__About this exercise__: Only an exact repetition of the lines from the one holding "The width and" to the end of the data is wanted, with pictures left out.
━━ The records
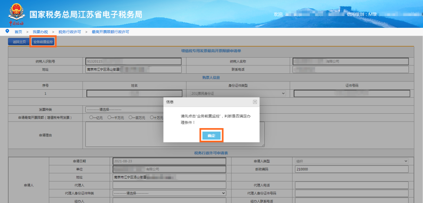
Task: Expand the 发票种类 dropdown
Action: [125, 109]
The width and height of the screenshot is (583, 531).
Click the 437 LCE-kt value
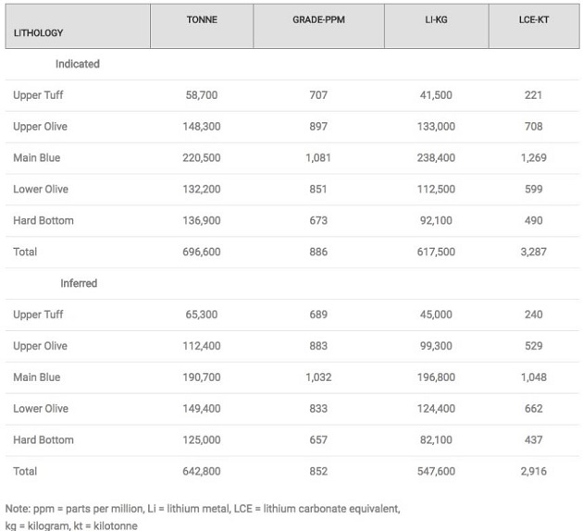point(533,440)
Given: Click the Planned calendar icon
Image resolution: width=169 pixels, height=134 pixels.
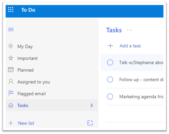Looking at the screenshot, I should [x=11, y=70].
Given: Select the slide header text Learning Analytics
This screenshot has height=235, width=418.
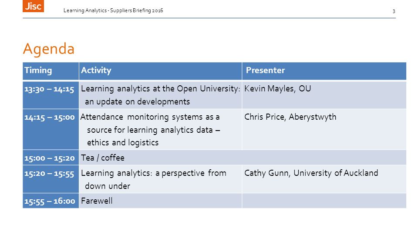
━━━━
__Completed exercise__:
The width and height of the screenshot is (583, 531).
Click the 437 LCE-kt value
point(533,440)
Given: Click the Planned calendar icon
Image resolution: width=169 pixels, height=134 pixels.
Looking at the screenshot, I should [x=11, y=70].
Given: Select the slide header text Learning Analytics
This screenshot has height=235, width=418.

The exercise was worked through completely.